I try. I really do. But I can’t help it. Self-control crumbles. N.G.

“Scouts was awful. McD—” (Blurted, anxiety rampant and obvious.)

“You can’t take him to Scouts,” Husband Number One declares flatly. Escape plan still in play.

“I know, but—”  I could just say the truth: he’s right. Scouts generally disastrous. Bad idea. Worth sitter’s $20.

“You can’t take him to Scouts.” Definitely audible now and becoming increasingly so. “You have to get a sitter.” Escape plan about to activate.

Anxiety unleashed and bouncing around room. Don’t know what my argument really is, but just need tired Husband Number One to hear how bad it was. His refusal to engage or to listen causes anxiety to peak. Ability to communicate need to be heard and rationality evaporate instantly and simultaneously under anguish. Pursue pointless tack instead and ensure escalation.

“Yeah, but I should be able to take him to Scouts!” (Frantic.) Totally irrelevant and unhelpful and beside the point. But true: Cub Scouts filled with younger siblings every week.

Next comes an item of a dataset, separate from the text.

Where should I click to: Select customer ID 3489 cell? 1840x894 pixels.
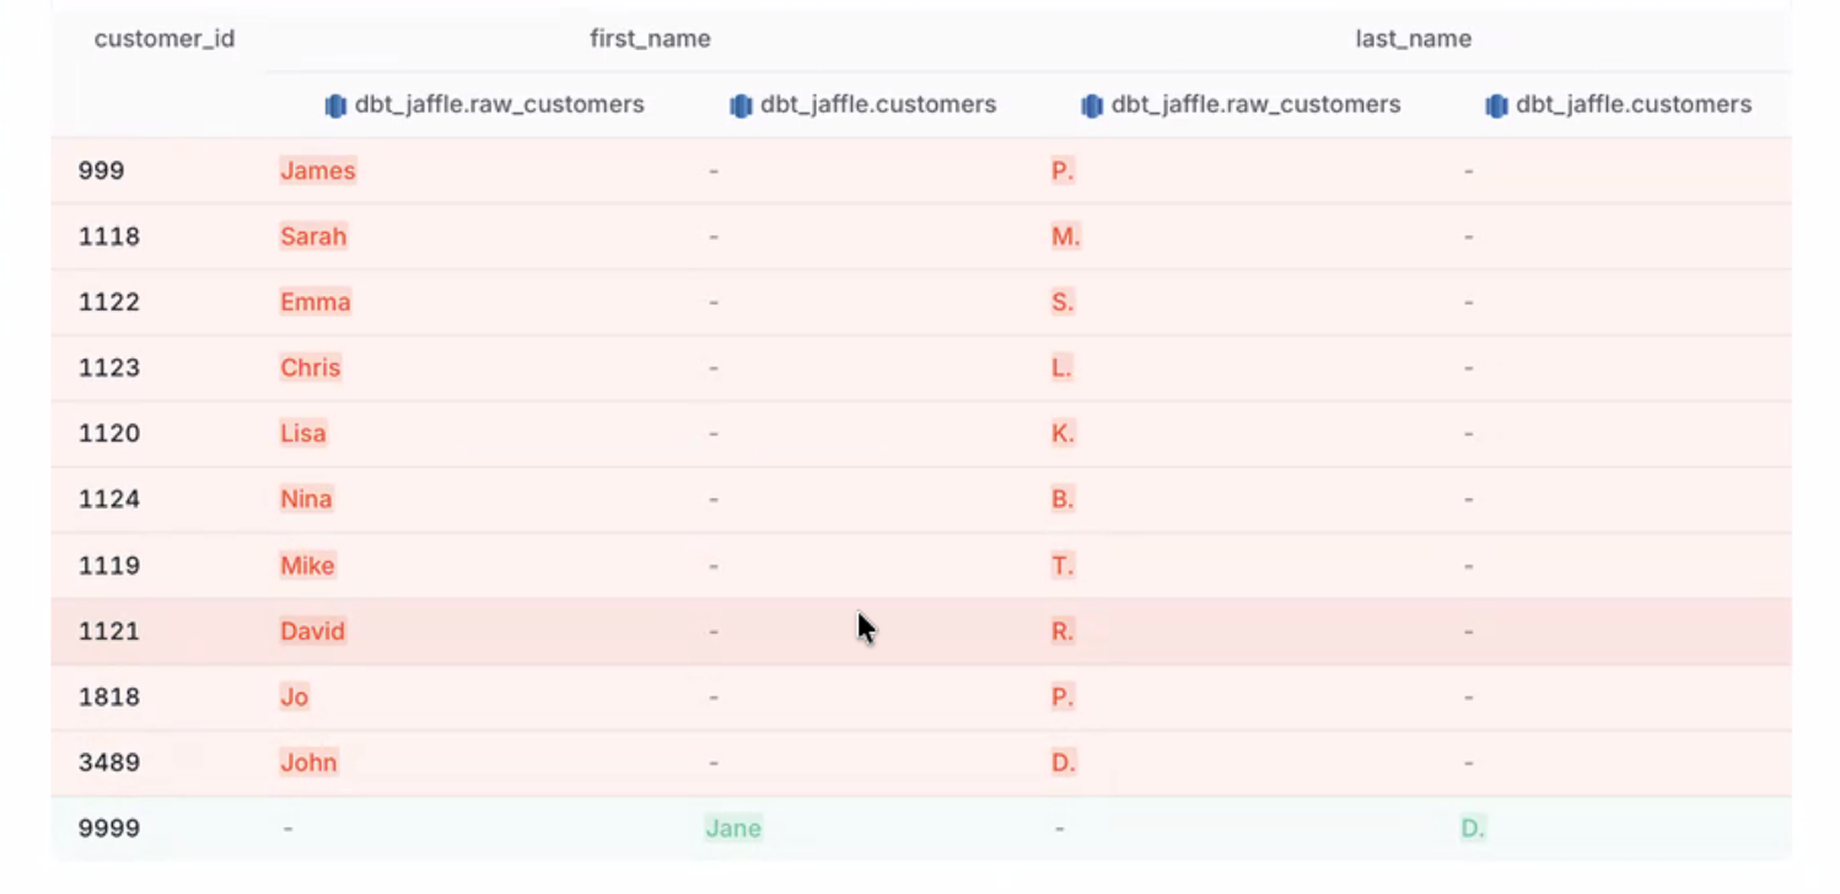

“That doesn’t matter. You can’t.” (Extremely audible.) “It’s the same thing every week. WHY WON’T YOU JUST GET A SITTER??”

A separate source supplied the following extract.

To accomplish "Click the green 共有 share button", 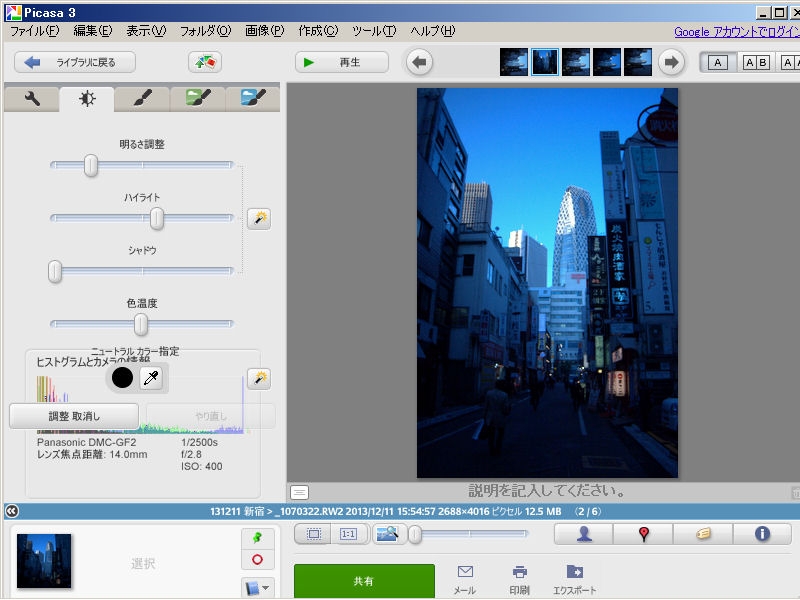I will [364, 581].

This is a Mars v. Venus moment. Why can’t he understand there is not always a sitter to be gotten on a Tuesday evening? That I can’t keep track of absolutely everything all the time? That I am often overwhelmed just trying to get the whole family through each day?

But that’s not exactly why I don’t just get a sitter. That much becomes clear.

“Because I shouldn’t HAVE to get a sitter! Nobody else has to get a sitter to go to [expletive] CUB SCOUTS to have FUN for an HOUR!!”


Around and around it goes. Again.

Husband Number One stalks out of room. “I just can’t listen to this every [expletive] week.”

“And I shouldn’t HAVE to get a sitter every [ditto] week!” Would love to throw lavender-filled stress ball at his face.

He’s right. I’m right. We’re both right. This is why the divorce rate is what, almost double? for parents of ADHD kids. There’s nowhere else to point the guns, as my therapist would say, but at each other. (Which, she portends, does not have a good trajectory.)

Perhaps studies are correct and surviving first eight years of ADHD kid does bring divorce rate back in range of national average? Then we’re a little more than halfway to having half a chance. Wonder how many more Scout meetings between now and then.

3 thoughts on “Divorce

  1. “There’s nowhere else to point the guns, as my therapist would say, but at each other.” – love this quote. At least you have your eyes open. That’s a big part of the battle right there.

  2. There are so many “should be able to” things with ADHD and ODD. Sometimes it’s best to just get the damn sitter and go spend an enjoyable hour out of the house, even if it’s only at Scouts. We found life got a lot easier once we just accepted that our life wasn’t going to be normal and “should be able to” just wasn’t in the cards for us.